Count how many lines of the records contain the string "screenshot", treating uppercase and lowercase as different. Reply with the number alone.

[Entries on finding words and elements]
________

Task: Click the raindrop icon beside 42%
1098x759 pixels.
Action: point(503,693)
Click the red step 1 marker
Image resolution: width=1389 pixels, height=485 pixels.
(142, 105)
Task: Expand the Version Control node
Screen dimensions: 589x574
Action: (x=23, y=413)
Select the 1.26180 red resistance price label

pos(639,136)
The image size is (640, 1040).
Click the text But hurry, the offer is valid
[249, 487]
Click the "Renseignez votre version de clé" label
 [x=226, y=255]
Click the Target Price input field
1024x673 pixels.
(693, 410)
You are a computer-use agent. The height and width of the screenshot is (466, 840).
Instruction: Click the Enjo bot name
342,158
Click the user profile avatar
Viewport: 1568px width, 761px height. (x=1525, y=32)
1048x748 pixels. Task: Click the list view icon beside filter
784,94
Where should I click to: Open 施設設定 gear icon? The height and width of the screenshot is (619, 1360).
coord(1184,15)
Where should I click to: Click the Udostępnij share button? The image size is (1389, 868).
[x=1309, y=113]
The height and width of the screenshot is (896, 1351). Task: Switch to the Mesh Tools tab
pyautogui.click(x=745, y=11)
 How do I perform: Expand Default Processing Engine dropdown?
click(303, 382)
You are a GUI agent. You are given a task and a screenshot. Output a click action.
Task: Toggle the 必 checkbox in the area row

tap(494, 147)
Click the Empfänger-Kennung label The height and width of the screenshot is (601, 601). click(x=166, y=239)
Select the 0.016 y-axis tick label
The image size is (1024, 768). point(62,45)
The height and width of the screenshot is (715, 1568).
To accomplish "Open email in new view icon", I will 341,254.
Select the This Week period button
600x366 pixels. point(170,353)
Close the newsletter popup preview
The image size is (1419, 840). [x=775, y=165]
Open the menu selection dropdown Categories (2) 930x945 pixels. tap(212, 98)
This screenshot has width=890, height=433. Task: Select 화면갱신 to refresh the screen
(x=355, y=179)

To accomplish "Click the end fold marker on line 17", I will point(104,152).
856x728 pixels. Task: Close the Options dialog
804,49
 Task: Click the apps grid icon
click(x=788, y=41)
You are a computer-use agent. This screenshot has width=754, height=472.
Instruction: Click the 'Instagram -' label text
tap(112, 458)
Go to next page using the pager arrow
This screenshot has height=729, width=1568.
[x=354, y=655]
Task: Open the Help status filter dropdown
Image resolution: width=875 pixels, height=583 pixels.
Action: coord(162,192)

________

RESPONSE TO THIS EXERCISE
9